## REQUIRED WORK
Rewrite the lines from the line with "Click the 查找 search input field" to the line with "Action: point(126,320)", changing "column header" to "column heading" and keeping everything else the same.

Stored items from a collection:
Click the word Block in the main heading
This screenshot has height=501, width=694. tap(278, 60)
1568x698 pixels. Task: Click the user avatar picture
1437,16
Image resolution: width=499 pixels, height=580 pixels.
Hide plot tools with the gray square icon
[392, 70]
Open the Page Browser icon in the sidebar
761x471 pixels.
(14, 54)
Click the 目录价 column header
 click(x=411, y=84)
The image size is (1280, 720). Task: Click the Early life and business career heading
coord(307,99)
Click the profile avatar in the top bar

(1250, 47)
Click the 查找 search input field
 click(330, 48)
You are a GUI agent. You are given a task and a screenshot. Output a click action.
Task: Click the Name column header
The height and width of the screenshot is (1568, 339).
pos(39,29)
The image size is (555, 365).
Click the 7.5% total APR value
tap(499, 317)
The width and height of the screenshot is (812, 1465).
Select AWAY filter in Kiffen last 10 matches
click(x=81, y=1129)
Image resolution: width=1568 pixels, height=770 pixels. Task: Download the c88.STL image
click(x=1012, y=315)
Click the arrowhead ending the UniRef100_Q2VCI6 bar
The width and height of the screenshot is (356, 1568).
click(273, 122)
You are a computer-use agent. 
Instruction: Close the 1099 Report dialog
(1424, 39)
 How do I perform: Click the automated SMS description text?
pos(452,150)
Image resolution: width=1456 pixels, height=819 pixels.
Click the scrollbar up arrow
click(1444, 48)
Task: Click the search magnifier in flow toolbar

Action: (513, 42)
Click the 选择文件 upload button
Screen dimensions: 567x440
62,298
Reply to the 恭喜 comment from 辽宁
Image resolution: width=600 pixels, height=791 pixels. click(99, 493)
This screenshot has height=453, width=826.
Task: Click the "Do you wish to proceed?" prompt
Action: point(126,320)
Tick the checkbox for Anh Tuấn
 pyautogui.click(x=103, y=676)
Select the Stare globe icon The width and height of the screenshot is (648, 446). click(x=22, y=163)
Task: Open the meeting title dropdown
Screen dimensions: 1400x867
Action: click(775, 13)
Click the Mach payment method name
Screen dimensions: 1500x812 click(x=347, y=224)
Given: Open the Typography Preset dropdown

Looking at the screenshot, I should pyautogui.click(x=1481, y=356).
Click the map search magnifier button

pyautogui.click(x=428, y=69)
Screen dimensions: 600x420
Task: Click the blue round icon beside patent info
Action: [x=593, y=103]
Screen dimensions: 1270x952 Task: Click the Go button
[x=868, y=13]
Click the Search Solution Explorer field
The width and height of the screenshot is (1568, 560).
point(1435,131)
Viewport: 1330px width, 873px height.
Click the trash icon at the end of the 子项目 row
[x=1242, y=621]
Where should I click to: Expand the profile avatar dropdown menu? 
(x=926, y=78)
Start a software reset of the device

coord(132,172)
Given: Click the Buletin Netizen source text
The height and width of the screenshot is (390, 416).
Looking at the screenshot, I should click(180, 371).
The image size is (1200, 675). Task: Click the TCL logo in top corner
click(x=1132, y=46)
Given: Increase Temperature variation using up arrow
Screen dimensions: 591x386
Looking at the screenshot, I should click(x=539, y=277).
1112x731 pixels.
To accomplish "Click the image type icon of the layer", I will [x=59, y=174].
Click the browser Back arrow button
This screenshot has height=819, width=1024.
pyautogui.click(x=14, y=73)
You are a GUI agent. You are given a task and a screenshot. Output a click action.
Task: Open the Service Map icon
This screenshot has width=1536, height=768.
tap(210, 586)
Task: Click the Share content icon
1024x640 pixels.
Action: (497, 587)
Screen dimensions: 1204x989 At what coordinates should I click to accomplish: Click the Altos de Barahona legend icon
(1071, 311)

## WORKED SOLUTION
Click the 查找 search input field
 click(330, 48)
You are a GUI agent. You are given a task and a screenshot. Output a click action.
Task: Click the Name column heading
The height and width of the screenshot is (1568, 339).
pos(39,29)
The image size is (555, 365).
Click the 7.5% total APR value
tap(499, 317)
The width and height of the screenshot is (812, 1465).
Select AWAY filter in Kiffen last 10 matches
click(x=81, y=1129)
Image resolution: width=1568 pixels, height=770 pixels. Task: Download the c88.STL image
click(x=1012, y=315)
Click the arrowhead ending the UniRef100_Q2VCI6 bar
The width and height of the screenshot is (356, 1568).
click(273, 122)
You are a computer-use agent. 
Instruction: Close the 1099 Report dialog
(1424, 39)
 How do I perform: Click the automated SMS description text?
pos(452,150)
Image resolution: width=1456 pixels, height=819 pixels.
Click the scrollbar up arrow
click(1444, 48)
Task: Click the search magnifier in flow toolbar

Action: (513, 42)
Click the 选择文件 upload button
Screen dimensions: 567x440
62,298
Reply to the 恭喜 comment from 辽宁
Image resolution: width=600 pixels, height=791 pixels. click(99, 493)
This screenshot has height=453, width=826.
Task: Click the "Do you wish to proceed?" prompt
Action: point(126,320)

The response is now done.